▶ _Work required_
Which lines in the listing below contain the string "height"? Copy each such line in full.

--- Start Supplied information ---

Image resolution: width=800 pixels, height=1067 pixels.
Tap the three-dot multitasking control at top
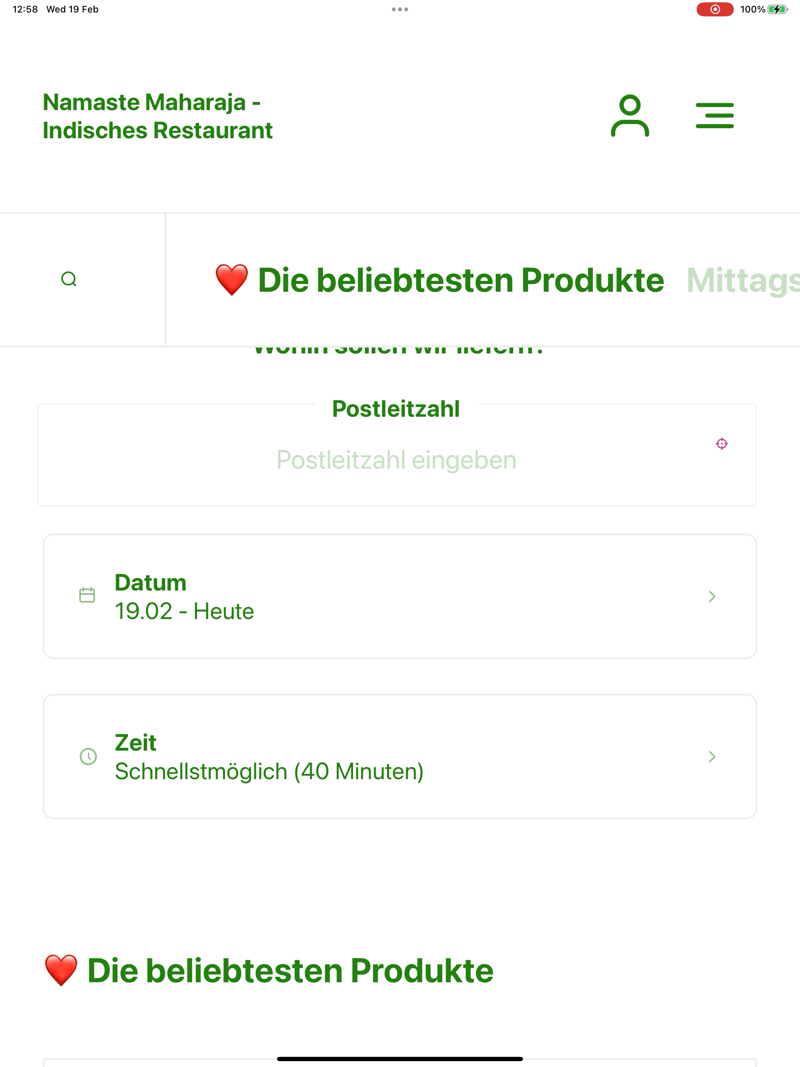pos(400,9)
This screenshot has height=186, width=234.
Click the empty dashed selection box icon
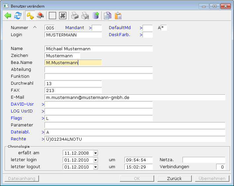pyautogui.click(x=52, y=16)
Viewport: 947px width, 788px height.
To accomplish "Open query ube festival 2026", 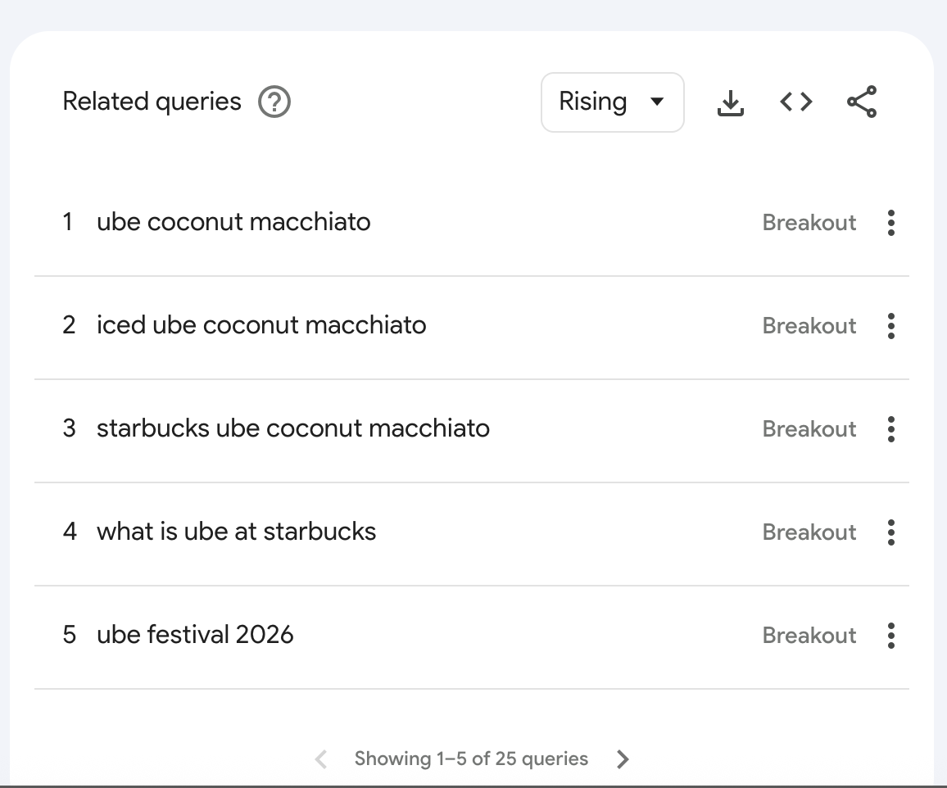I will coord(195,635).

--- End Supplied information ---

▶ _Full response_
Image resolution: width=800 pixels, height=1067 pixels.
This screenshot has height=186, width=234.
Viewport: 947px width, 788px height.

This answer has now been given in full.